Chairez disagreed with that position, but said that since his objective is to create as complete a record as possible for the Supreme Court, it is logical to include the company that wants to protect its anticipated ownership of the city-funded project.
The judge promised that his law clerk, Elizabeth La Macchia, would help research any issues raised by the redevelopment agency and the Fremont Street Experience company.
In the Pappas case, Chairez has questioned the city's authority to seize private property and turn it over to other private individuals in the name of redevelopment.
In a prior challenge to such redevelopment seizures, Chairez ruled that the redevelopment agency couldn't condemn part of the Aztec casino on Las Vegas Boulevard near Sahara Avenue and turn it over to the Stratosphere hotel-casino.
The city chose not to appeal that decision, which began a domino effect in eminent domain court cases against the city's redevelopment plans.
Chairez commented Monday that the Fremont Street Experience company's desire to join the Pappas case may be a reaction to his previous ruling.
In next month's hearing, Chairez said he wants to know how the redevelopment agency determined the Pappas property -- and other parcels in the block -- were defined as "blighted" and thus legally susceptible to being taken over.
The city's redevelopment attorneys have argued that the courts simply must accept the city's determination about what constitutes "blight."
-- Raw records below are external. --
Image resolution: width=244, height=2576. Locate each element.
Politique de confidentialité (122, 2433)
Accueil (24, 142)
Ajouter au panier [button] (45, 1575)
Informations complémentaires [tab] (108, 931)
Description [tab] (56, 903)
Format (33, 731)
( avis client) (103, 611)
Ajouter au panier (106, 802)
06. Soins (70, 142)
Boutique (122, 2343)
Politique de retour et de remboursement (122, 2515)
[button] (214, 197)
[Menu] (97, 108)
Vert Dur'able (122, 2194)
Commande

Chairez noted that in California, appeals courts have overturned eminent domain seizures when there have been unsubstantiated declarations of "blight" -- including one case where a golf course was declared blighted.
Mark Wasser, the city's redevelopment attorney from Sacramento, said at a prior court hearing that he is "unconcerned" with the issue of blight.
Gerber suggested that the family's property couldn't be blighted because it always brought in steady income for the Pappases. The family was the landlord for several small shops and businesses on the property.
On Monday, Chairez noted that U.S. Supreme Court decisions state that cities legally can condemn private property if it is for a public use.
Gerber didn't dispute that, but commented, "I don't think the Supreme Court ever would decide that (building a garage and giving it to private entities) is a public use."